Learning Optimal Transport from Samples
Optimal transport gives a principled way to match one distribution to another by minimizing movement cost, but high-dimensional settings make classic solvers expensive. This post focuses on that practical gap between elegant theory and scalable learning.
We use one roadmap: Monge and Kantorovich formulations, why direct computation becomes difficult, and how convex neural parameterizations (ICNNs) help learn transport maps from samples.
Throughout the post, source and target locations are denoted by $\alpha$ and $\beta$, while $a$ and $b$ denote their associated distributions. The main reference is Makkuva et al. (ICML 2020).
Historically, OT was motivated by logistics problems such as moving goods across locations at minimum cost.
The figure below illustrates that source-to-target transport intuition before we formalize it.

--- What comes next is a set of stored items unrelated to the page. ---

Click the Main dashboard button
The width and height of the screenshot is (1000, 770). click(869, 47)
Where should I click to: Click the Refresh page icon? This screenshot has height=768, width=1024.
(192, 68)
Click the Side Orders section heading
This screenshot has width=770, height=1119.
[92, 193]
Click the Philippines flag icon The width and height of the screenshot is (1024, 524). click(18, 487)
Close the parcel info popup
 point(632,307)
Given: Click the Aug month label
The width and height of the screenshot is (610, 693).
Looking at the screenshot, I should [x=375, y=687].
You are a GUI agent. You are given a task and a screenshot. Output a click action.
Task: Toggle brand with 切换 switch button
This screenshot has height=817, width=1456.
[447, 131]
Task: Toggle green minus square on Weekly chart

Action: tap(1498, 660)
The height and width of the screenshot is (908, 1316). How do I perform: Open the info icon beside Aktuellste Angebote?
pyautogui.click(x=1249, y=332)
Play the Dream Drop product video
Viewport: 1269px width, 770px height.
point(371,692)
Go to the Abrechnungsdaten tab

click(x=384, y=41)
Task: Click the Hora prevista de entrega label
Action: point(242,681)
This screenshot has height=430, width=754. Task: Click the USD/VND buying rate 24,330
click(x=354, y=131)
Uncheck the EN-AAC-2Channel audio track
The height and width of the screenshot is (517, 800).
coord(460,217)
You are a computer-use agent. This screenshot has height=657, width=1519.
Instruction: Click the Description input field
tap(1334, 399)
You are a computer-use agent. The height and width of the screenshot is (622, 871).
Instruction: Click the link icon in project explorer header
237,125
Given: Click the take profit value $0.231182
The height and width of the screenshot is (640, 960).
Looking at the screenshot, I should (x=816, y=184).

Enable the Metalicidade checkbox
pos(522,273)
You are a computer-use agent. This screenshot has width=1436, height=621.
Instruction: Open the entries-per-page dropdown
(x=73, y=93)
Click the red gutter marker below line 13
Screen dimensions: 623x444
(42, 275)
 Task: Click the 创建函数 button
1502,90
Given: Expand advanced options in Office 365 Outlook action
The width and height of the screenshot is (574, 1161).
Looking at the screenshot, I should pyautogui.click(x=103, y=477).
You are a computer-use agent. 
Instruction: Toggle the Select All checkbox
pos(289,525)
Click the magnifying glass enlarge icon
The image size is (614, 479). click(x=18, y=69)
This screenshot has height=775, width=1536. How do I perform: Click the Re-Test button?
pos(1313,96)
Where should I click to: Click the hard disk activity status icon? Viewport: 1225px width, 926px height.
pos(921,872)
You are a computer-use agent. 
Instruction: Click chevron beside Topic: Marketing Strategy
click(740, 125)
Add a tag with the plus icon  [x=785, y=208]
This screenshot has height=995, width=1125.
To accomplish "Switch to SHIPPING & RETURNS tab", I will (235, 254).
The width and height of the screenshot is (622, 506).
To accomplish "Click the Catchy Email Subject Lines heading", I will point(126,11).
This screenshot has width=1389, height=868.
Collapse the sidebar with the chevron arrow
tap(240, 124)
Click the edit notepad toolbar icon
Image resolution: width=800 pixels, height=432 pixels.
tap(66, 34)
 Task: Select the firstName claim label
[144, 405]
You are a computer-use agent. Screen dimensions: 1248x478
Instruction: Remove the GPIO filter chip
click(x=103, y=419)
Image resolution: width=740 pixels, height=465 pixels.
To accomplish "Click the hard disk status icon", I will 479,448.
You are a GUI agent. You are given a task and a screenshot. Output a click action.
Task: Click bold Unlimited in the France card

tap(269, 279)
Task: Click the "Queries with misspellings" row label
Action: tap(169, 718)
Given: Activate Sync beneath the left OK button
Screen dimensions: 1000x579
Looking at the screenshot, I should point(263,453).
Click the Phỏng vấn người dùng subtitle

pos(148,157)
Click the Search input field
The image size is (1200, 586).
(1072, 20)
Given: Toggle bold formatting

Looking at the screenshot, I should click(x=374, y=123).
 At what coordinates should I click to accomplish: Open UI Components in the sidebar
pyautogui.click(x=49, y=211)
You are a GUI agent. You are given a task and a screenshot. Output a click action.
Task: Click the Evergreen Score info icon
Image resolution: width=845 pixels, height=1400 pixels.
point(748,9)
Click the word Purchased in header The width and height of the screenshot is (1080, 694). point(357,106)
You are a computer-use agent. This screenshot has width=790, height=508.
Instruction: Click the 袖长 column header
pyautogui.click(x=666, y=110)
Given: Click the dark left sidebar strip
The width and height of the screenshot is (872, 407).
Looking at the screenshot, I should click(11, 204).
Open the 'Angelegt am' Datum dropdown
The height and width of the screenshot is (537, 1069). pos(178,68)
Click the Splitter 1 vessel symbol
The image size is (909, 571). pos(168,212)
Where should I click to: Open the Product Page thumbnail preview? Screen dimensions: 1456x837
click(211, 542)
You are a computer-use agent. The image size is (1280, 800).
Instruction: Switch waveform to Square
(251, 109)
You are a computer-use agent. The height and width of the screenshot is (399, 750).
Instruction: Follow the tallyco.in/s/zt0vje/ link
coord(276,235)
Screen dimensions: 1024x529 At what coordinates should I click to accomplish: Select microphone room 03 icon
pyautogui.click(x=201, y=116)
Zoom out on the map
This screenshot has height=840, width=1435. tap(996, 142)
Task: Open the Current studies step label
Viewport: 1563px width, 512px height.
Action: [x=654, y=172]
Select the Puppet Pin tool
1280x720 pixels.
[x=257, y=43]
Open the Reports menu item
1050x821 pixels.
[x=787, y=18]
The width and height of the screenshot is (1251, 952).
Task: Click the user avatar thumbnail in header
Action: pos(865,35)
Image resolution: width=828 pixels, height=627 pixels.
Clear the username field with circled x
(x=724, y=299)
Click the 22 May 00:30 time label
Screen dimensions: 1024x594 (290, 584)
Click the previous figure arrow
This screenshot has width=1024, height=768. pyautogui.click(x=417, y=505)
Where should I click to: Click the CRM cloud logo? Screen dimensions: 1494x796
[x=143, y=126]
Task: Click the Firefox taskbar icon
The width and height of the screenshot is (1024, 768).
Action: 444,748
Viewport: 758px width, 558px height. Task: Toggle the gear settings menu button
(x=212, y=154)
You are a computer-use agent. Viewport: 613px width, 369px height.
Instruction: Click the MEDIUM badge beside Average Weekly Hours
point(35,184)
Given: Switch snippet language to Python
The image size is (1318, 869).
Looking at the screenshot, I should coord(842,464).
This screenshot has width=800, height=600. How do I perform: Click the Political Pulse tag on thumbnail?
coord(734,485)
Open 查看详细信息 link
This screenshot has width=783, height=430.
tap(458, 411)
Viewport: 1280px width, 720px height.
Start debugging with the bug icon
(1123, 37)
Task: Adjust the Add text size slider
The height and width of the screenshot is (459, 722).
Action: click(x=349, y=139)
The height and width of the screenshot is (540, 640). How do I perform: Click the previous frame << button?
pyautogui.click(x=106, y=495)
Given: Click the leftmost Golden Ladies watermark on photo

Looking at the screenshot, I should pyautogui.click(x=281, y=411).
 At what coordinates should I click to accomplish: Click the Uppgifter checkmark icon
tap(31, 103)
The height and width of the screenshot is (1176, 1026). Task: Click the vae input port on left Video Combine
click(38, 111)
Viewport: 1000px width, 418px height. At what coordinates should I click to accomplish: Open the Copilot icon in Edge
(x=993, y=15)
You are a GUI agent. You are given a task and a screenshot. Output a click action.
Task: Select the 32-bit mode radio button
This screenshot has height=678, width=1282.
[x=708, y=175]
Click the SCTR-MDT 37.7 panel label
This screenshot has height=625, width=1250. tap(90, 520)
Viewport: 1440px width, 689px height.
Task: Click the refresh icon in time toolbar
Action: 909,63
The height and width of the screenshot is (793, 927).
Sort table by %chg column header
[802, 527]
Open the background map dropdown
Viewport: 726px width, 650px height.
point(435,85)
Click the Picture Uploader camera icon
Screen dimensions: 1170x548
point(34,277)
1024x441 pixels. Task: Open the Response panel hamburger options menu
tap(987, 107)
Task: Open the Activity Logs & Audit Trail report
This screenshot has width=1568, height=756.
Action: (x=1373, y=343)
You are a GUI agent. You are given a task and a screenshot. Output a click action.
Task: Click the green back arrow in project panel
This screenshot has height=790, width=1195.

We’ll first discuss the Monge problem itself and then describe the sampling approach of Makkuva et al. to learn mappings.
Monge Problem
Let’s define resources $x_1,..,x_n$ in $\alpha$ and resources $y_1,..,y_m$ in $\beta$. We assign weight vectors $a$ and $b$ to these resources and define matrix $C$ as a measure of the pairwise distances between points $x_i \in \alpha$ and relative points derived from $T (x_i)$ in $\beta$. The Monge problem seeks to solve the following optimization problem:
$$ \min_{ T} \{ \sum_i C(x_i, T (x_i)) : T_{\sharp} \alpha = \beta \} $$
where the push-forward operator $\sharp$ represents the direction of the transportation plan.
Kantorovich Relaxation
Kantorovich proposed a relaxation of the Monge problem, allowing a source bin to be distributed to multiple locations in the target. Feasible solutions for this problem are defined by $U$ as follows:
$$ U(a,b) = \{T \in \mathrm{R}^{n\times m}_+ : T \mathrm{1}_m = a , T^T \mathrm{1}_n = b\}, $$
This ensures no particle or mass is lost during the transportation plan $T$ for vectors of all 1s and distributions $a$ and $b$. An optimal solution is obtained by solving the following problem for a given ground metric matrix $C \in \mathbb{R}^{n\times m}$: $$ L_c(a,b) = \min_{T \in U(a,b)} \langle C, T \rangle = \sum_{i,j} C_{i,j} T_{i,j}. $$
Linear Programming
With some linear algebra, we can formulate the Kantorovich relaxation as a linear programming problem:
$$ L_c(\alpha, \beta) = \min_{T} C^T T \text{ s.t., } A \underline{T} = \begin{bmatrix} \alpha \\ \beta \end{bmatrix} $$
where the matrix form is:
Algorithmic solutions for this linear program are well-established. In high-dimensional spaces, however, the proposed algorithms become computationally prohibitive. Some research has suggested quantizing space to handle the curse of dimensionality. For instance, a semi-discrete approach was proposed at ICML 2019 by the UIUC group.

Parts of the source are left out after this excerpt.